Much of the work was being executed through joint ventures led by the same four builders—structures that, in normal times, are how Japan actually gets mega-projects done. And that’s the uncomfortable truth the scandal exposed.

In Japanese construction, the relationships that make world-class collaboration possible can also make coordination too easy. The super general contractors have worked together for generations. On paper, that’s experience and trust. In practice, it can blur the line between legitimate cooperation and illegal collusion—and Tokyo 2020 made that blur impossible to ignore.


VII. The Existential Challenge: Japan's Labor Crisis

Demographics as Destiny

Japan’s construction industry is running into a wall that even world-class engineering can’t tunnel through: there simply aren’t enough people.

Yuri Okina put it starkly in the first of our three lead articles this week. Across all occupations, Japan’s “effective job openings to jobseekers” ratio sits at about 1.26. In construction, it’s above five.

Think about what that means in human terms. For every construction worker looking for a job, there are more than five jobs waiting. That isn’t a normal boom-and-bust staffing problem. It’s a structural shortage, locked in by Japan’s demographics.

The country’s aging has accelerated into a new reality. In 2024, the number of people aged 65 and older reached a record 36.25 million, about 29.3% of the total population. Sectors that depend on physical, on-site labor—construction and nursing especially—are feeling the squeeze, with job-to-applicant ratios around 4.6 and 3.7. In 2023, the strain was so acute that a record 260 corporate bankruptcies were attributed purely to companies being unable to secure enough workers.

This is what “demographics as destiny” looks like when it hits an industry that can’t be fully offshored.

The mechanics behind it are painfully clear. Japan’s birth rate (total fertility rate) fell sharply from around four to around two in the 1950s, resumed its decline in the early 1980s, and was 1.15 in 2024. Meanwhile, life expectancy rose dramatically: for men, from 63.6 years in 1955 to 81.1 in 2024; for women, from 67.8 to 87.1. The working-age population peaked in 1995. The total population peaked later, in 2008.

So even if every pro-natalist policy worked perfectly starting tomorrow, the construction labor pool would still keep shrinking for years—because the next generation simply isn’t large enough.

The "3K" Problem

The labor shortage isn’t just about headcount. It’s also about perception.

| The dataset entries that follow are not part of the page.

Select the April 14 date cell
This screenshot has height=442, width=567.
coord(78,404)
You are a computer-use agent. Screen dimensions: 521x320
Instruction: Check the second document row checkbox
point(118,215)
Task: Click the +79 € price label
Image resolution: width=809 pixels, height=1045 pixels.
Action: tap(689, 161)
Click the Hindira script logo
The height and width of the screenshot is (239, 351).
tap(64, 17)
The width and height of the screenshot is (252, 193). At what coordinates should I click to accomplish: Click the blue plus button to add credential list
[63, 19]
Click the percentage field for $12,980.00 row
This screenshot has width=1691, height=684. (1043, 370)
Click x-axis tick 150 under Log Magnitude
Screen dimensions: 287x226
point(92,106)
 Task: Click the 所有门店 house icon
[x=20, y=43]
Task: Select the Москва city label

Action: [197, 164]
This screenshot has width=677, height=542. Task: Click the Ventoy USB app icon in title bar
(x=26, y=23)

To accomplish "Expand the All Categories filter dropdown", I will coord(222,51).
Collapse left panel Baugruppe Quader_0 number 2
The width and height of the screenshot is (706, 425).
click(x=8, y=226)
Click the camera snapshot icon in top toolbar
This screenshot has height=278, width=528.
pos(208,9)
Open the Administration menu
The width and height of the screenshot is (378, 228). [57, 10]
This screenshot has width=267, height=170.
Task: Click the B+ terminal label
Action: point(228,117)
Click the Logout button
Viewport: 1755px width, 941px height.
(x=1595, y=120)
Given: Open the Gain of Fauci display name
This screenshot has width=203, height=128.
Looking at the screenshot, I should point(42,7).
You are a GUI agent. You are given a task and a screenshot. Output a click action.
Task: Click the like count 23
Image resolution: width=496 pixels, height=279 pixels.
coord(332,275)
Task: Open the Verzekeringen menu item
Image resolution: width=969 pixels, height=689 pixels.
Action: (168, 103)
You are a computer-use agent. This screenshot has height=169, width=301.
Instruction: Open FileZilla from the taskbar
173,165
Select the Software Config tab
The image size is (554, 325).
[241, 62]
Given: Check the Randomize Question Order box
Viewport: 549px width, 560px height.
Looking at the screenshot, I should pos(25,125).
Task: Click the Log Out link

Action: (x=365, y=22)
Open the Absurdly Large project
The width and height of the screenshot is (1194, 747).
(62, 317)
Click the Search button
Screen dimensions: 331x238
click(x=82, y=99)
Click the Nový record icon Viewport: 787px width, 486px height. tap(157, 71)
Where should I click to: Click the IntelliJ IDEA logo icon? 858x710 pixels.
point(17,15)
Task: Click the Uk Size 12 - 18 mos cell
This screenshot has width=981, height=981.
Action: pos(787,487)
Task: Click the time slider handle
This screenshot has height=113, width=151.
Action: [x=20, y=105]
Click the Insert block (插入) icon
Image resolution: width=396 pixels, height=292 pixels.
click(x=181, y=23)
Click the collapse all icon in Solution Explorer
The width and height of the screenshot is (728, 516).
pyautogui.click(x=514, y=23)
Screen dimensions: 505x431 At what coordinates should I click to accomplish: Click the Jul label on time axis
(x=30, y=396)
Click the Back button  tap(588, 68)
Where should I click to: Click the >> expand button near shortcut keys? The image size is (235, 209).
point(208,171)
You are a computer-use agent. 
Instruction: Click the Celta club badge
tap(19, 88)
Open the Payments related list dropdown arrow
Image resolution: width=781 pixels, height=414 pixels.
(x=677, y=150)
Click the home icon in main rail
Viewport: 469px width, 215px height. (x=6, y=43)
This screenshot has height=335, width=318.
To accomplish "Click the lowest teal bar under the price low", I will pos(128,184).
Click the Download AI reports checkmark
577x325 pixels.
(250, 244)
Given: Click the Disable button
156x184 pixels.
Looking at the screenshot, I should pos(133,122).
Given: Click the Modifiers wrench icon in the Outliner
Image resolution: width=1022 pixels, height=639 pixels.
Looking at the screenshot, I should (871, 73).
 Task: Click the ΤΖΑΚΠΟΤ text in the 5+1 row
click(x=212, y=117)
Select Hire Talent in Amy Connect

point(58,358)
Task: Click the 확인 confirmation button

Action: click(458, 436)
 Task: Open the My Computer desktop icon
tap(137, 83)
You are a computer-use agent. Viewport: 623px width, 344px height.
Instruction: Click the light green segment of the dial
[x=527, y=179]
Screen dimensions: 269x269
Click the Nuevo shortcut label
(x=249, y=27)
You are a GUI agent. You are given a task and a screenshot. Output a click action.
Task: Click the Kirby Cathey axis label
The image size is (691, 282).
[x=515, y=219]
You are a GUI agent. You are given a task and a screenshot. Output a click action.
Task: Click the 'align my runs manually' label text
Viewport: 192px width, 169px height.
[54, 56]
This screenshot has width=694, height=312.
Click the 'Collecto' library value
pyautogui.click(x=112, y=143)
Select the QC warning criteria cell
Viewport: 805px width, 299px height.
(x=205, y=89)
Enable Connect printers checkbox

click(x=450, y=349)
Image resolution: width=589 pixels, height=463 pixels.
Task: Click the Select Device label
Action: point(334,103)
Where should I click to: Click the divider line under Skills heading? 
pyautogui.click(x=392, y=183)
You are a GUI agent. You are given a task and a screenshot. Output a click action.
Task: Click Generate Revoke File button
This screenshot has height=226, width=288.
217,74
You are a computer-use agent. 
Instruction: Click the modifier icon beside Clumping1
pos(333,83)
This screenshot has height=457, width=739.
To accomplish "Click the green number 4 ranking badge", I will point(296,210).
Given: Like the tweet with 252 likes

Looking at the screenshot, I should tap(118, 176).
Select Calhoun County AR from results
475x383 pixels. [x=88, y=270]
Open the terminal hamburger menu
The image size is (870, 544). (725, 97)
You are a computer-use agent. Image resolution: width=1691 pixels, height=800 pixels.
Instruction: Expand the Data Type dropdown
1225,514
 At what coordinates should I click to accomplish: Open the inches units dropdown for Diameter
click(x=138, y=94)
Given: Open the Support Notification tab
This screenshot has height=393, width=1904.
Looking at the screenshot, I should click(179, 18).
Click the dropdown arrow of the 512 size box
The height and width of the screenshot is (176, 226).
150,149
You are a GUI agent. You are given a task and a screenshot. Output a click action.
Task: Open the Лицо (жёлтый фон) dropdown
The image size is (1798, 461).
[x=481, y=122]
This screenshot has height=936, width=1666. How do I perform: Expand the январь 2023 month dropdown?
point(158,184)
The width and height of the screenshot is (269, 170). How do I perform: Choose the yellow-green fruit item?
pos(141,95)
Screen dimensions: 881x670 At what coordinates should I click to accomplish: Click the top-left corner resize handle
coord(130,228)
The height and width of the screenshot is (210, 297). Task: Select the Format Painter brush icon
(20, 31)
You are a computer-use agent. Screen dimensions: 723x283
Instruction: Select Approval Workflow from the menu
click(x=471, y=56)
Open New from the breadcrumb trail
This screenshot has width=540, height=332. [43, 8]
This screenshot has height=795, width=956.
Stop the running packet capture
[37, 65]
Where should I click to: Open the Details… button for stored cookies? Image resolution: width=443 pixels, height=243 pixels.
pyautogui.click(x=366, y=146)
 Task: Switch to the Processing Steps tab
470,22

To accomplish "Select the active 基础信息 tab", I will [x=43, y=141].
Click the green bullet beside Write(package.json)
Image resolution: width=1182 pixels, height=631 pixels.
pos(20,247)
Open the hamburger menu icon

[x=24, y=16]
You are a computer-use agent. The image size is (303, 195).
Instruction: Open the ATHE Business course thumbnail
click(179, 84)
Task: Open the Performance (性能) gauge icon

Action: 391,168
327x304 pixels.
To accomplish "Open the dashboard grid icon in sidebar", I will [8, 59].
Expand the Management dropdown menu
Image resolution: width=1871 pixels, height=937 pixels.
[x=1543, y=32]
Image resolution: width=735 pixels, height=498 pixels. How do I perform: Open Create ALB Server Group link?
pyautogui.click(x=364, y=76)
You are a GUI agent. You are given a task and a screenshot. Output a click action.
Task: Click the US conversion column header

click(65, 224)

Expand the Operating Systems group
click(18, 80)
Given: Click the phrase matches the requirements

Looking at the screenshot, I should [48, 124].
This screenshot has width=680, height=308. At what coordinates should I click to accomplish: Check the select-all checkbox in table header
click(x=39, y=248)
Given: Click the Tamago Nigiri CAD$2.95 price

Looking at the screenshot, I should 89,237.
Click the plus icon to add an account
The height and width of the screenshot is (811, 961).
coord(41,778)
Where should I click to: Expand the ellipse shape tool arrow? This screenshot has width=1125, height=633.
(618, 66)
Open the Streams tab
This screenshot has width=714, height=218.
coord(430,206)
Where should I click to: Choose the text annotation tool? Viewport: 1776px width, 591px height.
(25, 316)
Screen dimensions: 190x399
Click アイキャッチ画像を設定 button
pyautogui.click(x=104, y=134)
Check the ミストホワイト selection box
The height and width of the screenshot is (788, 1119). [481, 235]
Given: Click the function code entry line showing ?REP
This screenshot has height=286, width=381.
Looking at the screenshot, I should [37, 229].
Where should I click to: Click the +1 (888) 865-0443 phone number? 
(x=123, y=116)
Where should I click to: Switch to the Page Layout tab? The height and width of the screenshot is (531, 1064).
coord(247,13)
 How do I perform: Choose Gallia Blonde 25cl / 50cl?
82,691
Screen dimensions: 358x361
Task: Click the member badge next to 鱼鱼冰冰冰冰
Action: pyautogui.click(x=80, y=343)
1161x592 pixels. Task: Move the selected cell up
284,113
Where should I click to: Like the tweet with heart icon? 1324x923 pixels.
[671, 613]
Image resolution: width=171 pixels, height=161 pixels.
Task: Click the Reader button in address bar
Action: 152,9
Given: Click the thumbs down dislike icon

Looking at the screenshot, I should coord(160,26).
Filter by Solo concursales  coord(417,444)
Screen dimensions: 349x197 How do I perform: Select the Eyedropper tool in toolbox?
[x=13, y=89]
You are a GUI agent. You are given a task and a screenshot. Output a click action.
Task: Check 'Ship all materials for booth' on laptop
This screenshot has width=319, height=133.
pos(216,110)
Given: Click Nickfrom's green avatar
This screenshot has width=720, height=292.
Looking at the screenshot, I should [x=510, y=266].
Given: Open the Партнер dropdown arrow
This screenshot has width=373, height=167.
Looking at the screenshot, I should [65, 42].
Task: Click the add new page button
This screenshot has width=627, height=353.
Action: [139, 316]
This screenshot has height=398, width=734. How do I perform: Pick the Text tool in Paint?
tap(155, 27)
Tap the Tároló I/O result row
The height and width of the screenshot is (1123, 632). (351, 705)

In Japan, construction has long carried the “3K” stigma: kitanai (dirty), kitsui (tough), and kiken (dangerous). Those three words have done real damage to recruitment. Young people are often turned off by the industry’s image—hard physical conditions, a macho culture, and a sense that the status and pay don’t match the effort.

And this reputational problem lands on top of the demographic one: fewer young people exist in the first place, and even fewer want to join.

The 2024 Overtime Regulations

Then, just as the staffing situation became critical, regulation tightened the vise.

From April 1, 2024, overtime cap regulations with penalties began applying to construction. In principle, overtime is limited to 45 hours per month and 360 hours per year.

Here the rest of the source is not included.